Asian acrylonitrile prices surged week on week after Friday’s declaration by Ineos Nitriles of force majeure on ACN supplies at its Green Lake plant in Texas, industry sources said.
Market participants said most of Asia would be hit, but that China would be spared due to a well supplied domestic market. CFR South Asia and CFR Southeast Asian prices rose $50 on the week to $1,225/mt and $1,210/mt respectively while the CFR Far East Asia marker lagged behind only rising $5 over the same period to $1,160/mt Tuesday.
A China-based source said the relatively new plants of Secco and Sailboat, which produce a combined 520,000 mt a year of ACN, were enough to cover demand.
A second China-based end user said he would only purchase more supply domestically.
The domestic price was heard at about Yuan 8,800/mt Tuesday down from Yuan 9,000/mt heard last week. That is equivalent to $1,090/mt CFR China on an import-parity basis, well below international spot prices.
However, those needing cargoes from the international spot market could expect to pay higher prices, industry sources said.

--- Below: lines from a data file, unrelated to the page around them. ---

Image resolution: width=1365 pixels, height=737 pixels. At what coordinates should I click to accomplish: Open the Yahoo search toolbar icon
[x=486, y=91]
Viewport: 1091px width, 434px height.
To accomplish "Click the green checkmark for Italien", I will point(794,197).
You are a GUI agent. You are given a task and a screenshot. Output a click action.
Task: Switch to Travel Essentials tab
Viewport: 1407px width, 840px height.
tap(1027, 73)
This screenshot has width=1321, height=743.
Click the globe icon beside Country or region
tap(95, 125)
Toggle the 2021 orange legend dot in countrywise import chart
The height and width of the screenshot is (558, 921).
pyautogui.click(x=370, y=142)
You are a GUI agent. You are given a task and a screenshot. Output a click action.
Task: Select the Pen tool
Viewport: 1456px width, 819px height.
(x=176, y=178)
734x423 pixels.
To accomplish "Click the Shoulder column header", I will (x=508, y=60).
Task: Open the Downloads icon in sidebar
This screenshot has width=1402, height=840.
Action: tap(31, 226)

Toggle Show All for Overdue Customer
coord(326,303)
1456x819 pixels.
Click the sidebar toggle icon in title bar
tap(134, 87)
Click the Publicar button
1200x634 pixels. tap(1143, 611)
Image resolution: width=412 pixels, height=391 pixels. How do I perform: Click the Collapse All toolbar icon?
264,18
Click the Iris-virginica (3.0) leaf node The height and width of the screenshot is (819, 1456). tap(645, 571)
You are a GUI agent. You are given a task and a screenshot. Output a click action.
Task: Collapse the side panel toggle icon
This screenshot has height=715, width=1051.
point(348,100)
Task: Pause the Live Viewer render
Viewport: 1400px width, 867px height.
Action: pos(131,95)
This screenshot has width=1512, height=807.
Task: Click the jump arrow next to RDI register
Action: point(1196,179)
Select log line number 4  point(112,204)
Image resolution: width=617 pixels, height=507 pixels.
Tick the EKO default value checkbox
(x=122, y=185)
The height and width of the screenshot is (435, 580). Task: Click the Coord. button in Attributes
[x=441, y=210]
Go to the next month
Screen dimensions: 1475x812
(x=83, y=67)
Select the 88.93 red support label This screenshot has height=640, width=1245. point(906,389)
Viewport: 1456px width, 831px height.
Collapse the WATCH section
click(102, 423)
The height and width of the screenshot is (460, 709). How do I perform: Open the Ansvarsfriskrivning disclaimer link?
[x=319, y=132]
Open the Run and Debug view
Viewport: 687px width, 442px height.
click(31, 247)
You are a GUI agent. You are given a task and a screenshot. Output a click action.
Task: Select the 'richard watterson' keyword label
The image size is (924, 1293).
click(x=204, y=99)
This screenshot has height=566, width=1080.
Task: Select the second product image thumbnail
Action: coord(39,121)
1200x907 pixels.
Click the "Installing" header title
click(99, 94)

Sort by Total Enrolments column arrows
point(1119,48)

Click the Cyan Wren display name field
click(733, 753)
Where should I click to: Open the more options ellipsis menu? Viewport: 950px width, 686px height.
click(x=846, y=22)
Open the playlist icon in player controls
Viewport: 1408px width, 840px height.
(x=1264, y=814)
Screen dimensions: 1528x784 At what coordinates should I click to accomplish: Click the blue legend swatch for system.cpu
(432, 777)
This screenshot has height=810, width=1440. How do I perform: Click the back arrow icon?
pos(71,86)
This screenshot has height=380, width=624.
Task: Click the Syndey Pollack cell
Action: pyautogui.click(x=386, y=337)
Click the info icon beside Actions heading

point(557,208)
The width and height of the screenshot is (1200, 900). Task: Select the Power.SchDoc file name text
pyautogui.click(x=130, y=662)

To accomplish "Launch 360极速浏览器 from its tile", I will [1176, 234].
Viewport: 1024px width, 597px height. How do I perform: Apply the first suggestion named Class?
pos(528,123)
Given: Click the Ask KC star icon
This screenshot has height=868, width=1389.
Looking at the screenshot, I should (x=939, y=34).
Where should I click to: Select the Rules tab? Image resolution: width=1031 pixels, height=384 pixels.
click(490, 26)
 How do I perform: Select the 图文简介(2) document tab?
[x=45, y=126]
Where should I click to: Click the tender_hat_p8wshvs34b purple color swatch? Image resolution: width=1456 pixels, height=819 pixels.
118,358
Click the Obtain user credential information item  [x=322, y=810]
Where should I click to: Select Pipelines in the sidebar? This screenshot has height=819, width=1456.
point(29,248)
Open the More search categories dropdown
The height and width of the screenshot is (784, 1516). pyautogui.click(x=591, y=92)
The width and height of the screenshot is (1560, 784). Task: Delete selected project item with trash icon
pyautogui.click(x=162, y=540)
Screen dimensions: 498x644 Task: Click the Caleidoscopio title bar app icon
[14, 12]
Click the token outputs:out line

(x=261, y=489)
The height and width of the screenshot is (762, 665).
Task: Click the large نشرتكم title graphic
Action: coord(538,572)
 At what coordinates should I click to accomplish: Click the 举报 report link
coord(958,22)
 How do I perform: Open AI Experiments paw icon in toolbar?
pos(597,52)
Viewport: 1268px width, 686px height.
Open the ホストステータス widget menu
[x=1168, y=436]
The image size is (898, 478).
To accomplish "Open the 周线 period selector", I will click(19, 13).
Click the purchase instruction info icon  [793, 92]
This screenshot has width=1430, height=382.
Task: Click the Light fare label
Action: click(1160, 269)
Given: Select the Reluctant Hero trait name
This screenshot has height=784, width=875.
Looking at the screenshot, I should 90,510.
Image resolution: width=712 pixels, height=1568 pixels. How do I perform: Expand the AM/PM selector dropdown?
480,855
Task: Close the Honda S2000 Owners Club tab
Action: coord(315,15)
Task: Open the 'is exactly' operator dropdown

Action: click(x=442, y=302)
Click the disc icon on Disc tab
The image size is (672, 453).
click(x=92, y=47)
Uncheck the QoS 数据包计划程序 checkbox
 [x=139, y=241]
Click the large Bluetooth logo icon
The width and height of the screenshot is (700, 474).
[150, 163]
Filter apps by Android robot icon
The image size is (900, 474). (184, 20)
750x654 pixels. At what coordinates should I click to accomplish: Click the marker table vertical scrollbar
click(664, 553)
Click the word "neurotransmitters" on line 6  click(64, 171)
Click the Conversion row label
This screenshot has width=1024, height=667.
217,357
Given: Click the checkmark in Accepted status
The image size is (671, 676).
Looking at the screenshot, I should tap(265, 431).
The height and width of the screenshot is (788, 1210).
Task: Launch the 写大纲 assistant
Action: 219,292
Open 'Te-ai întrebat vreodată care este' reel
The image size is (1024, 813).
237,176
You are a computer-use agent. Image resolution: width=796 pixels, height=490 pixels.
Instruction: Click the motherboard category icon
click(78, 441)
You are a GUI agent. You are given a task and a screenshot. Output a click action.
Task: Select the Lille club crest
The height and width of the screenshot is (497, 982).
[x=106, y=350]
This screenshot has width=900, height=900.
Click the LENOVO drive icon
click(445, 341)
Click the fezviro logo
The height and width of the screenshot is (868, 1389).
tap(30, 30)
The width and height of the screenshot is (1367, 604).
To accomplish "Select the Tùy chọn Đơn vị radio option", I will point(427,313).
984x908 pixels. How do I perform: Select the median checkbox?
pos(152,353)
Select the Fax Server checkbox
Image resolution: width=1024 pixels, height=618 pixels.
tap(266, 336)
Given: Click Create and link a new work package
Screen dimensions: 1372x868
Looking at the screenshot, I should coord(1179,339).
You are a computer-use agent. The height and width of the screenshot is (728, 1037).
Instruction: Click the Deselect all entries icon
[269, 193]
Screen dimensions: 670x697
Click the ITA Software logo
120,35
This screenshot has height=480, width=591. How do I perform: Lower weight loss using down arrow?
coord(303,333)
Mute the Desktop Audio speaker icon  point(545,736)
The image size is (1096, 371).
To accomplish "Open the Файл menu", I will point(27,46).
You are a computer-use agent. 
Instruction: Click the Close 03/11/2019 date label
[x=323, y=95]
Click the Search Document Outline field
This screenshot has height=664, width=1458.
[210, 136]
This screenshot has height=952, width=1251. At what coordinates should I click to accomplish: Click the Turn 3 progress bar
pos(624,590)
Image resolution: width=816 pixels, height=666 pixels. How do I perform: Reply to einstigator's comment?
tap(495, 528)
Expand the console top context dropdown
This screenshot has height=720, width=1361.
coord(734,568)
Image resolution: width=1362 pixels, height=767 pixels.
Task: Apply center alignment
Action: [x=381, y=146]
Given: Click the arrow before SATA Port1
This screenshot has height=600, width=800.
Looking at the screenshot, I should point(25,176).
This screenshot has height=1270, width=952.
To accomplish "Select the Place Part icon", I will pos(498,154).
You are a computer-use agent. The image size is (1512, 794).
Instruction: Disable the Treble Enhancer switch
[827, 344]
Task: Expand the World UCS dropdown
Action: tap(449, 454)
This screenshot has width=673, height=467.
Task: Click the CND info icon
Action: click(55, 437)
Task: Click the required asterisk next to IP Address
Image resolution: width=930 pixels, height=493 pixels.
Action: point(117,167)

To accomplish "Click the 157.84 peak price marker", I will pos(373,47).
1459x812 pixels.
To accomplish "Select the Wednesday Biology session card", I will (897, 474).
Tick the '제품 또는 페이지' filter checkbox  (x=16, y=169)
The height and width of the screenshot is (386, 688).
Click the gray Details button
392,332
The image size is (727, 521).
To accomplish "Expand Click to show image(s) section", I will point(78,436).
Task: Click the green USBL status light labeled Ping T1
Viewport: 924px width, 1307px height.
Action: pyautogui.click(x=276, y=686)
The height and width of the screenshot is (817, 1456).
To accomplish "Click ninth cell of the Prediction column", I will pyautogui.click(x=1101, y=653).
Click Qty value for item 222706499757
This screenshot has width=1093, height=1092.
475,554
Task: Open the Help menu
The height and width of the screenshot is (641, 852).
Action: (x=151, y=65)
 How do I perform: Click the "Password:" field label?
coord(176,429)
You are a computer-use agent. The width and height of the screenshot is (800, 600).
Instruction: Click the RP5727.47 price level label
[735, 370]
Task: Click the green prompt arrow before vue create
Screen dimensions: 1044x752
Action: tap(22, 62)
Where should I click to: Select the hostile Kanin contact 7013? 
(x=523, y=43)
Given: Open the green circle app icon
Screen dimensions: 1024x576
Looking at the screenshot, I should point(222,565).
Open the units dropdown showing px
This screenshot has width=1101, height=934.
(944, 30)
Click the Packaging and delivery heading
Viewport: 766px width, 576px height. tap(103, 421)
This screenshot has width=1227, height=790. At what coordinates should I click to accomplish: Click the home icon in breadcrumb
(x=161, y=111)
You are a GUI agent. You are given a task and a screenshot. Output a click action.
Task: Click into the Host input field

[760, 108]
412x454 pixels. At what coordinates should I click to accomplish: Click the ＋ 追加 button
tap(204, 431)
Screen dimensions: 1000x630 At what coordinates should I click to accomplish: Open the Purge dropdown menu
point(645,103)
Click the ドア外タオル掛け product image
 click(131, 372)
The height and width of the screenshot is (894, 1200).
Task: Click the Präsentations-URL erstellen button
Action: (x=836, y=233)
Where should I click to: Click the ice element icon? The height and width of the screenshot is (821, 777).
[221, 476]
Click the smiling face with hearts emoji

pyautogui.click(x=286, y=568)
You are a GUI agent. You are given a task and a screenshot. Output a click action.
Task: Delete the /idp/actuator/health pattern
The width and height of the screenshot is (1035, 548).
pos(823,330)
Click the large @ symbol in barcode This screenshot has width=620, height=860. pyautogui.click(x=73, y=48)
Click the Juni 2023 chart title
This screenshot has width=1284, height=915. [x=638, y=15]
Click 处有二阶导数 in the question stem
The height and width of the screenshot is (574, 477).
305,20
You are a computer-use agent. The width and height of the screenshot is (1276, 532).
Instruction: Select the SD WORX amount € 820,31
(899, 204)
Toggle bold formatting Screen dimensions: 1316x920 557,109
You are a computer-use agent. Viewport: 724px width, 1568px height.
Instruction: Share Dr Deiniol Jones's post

Several suppliers said that there were no firm offers in the market right now and selling indications have definitely adjusted higher, with most saying $1,250-$1,300/mt CFR Far East Asia notionally. That is $50 higher than the $1,200/mt at least a couple of weeks back.
“I did not make an official offer…but for sure it is upwards but how much we are not sure, $50 up, $100 up, I don’t know yet. August, September should be tight but the real impact will be in the fourth quarter,” a third source based in Northeast Asia said.
The news has come at a time when the Asian market was already very tight, with July and August already well supported because of a heavy turnaround season even before Ineos caught market participants off guard. “The major impact is that there would be less term and spot cargo from the US to Asia, and some downstream producers need to find some spots from the market in the next few months,” the first China-based market source also said.
The third NE Asian source also said the force majeure translated into a shortfall of around 40,000 mt a month. He expected the operating rate at the plant to be very low, even 10%.
The issue started due to a shutdown of a nearby chemical-grade propylene pipeline, owned by ExxonMobil Chemical, which was the primary source of feedstock for the plant.
Meanwhile, sources said that the downstream acrylic fiber market has remained sluggish. The first source said that acrylic fiber production rates in China have dropped recently, falling by about an average of 80%-60% in general.
Several sources said that the downstream acrylonitrile-butadiene-styrene market however could be a key supportive factor for now as the market was more bullish than acrylic fiber.